Entre el 4 y el 11 de mayo, la CIJ celebra audiencias para estudiar la validez de ese Laudo Arbitral del 3 de octubre de 1899, que fijó los límites entre la entonces Guayana Británica y Venezuela.
La del Esequibo se convirtió en una de las grandes banderas del chavismo, una disputa con la que siempre ha amenazado con llevar hasta el final. En 2023, Venezuela creó una entidad administrativa sobre la franja en disputa con una capital en territorio venezolano. Lo hizo luego de someter a un referendo cuyos resultados y nivel de participación quedaron en entredicho.
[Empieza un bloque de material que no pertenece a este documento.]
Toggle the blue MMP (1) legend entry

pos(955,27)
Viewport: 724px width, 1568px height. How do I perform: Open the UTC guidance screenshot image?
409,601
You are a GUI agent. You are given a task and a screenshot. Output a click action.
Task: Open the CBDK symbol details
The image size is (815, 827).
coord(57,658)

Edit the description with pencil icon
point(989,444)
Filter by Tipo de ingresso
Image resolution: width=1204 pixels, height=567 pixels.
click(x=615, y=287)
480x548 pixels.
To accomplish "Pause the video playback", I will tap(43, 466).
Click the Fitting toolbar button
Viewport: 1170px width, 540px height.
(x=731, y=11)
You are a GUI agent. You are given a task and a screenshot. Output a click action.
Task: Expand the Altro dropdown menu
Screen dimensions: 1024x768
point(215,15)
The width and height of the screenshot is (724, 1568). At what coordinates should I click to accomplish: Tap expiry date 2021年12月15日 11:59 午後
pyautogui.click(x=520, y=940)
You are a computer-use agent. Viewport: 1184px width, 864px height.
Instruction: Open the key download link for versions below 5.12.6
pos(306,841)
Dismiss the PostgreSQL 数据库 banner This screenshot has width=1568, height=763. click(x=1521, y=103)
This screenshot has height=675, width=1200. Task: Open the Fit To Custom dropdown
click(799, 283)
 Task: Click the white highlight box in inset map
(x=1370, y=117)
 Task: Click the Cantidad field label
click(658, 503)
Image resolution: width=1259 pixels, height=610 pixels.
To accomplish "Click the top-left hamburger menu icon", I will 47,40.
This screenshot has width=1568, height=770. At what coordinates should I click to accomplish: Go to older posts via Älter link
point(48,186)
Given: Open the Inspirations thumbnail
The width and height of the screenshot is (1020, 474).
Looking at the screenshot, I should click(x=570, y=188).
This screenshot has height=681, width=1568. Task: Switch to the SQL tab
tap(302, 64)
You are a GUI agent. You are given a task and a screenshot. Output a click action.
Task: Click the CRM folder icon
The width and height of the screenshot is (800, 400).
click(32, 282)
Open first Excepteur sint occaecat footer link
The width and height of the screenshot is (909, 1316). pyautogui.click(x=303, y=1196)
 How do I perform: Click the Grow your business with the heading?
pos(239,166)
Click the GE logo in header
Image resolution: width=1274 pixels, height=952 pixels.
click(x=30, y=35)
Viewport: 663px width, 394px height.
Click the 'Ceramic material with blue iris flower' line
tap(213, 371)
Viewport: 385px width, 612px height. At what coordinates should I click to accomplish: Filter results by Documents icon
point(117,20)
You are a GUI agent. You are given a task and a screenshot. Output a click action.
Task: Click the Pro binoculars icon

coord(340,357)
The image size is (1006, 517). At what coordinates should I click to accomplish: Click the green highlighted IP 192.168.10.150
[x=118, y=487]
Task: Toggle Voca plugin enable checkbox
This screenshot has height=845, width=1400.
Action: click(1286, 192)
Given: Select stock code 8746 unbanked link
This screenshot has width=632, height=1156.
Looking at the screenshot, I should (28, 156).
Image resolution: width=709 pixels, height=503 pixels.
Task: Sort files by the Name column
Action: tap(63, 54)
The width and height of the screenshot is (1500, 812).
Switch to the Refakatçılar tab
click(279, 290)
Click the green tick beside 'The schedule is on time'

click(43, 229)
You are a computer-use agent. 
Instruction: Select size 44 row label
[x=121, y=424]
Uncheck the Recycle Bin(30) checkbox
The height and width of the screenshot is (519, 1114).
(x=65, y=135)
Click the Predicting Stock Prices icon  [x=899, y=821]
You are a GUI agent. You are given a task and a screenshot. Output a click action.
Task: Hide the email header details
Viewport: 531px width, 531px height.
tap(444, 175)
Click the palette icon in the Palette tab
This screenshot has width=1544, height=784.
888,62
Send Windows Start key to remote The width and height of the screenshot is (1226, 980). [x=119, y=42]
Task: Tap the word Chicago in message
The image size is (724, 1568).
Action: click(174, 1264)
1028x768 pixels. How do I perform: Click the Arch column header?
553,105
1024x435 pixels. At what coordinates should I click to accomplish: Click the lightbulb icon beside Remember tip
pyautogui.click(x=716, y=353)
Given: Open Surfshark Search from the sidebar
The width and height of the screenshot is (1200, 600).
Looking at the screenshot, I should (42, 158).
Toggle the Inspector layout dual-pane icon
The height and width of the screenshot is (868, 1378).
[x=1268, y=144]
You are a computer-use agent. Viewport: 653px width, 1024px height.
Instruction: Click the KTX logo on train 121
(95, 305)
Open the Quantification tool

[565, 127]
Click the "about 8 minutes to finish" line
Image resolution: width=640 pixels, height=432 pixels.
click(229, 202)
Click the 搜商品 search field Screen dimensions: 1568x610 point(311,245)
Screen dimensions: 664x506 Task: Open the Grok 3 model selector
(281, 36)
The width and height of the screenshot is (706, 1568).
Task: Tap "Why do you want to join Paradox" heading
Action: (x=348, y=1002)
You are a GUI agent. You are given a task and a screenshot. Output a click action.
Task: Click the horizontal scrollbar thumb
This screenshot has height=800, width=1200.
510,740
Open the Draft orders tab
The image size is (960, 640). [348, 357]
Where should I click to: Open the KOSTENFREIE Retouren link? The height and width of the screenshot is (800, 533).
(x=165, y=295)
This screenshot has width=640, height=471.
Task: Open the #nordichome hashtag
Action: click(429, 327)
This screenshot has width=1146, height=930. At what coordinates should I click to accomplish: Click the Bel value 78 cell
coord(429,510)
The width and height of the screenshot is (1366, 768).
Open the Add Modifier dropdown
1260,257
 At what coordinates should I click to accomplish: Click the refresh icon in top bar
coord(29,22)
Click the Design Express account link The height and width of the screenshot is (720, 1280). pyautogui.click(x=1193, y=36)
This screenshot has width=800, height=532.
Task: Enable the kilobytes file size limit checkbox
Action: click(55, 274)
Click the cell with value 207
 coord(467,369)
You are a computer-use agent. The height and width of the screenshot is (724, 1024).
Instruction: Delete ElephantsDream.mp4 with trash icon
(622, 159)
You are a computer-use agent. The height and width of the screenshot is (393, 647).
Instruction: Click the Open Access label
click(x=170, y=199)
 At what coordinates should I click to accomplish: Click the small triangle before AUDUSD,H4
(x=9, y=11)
Pero el movimiento casi desató un conflicto regional, en el que tuvieron que intervenir Brasil y la Caricom, la Comunidad del Caribe.
Tras la creación del estado del Esequibo en 2023, Venezuela actualizó su cartografía oficial incorporando ese territorio a sus mapas, a pesar de que la disputa continúa dirimiéndose ante los tribunales internacionales. La medida encendió las alarmas en Guyana y, desde entonces, las tensiones entre ambos países no han hecho más que escalar. La crispación ha llegado a extremos llamativos: hace apenas unas semanas, el presidente guyanés, Irfaan Alí, expresó su malestar por el broche que lucía en su solapa la presidenta encargada venezolana, un broche dorado con la silueta del país que incluía el Esequibo como propio.
Hoy la batalla se da con distintos aliados de Venezuela, que han cambiado después del 3 de enero. Es clave ahora la posición de Estados Unidos, que ejerce una especie de tutela sobre el Gobierno de Delcy Rodríguez, y que se pondrá a prueba en este nuevo capítulo. Históricamente, Estados Unidos ha respaldado la posición de Guyana e incluso ha ofrecido apoyo militar cuando han escalado las tensiones entre los dos países. Guyana fue uno de los países que apoyó el despliegue militar estadounidense en el Caribe, que precedió a la captura de Nicolás Maduro y Cilia Flores.
El pasado viernes, el canciller venezolano, Yván Gil, quien forma parte de la delegación que viajó a La Haya, consideró que la disputa terminará con una negociación directa sin intervención de terceros, y rechazó los argumentos finales de Guyana presentados en la CIJ, al calificarlos de “negacionistas” y “repetitivos”. El ministro de Exteriores insistió en que la única vía para resolver la disputa es el Acuerdo de Ginebra de 1966, un instrumento jurídico para alcanzar una solución mutuamente aceptable, informa EFE.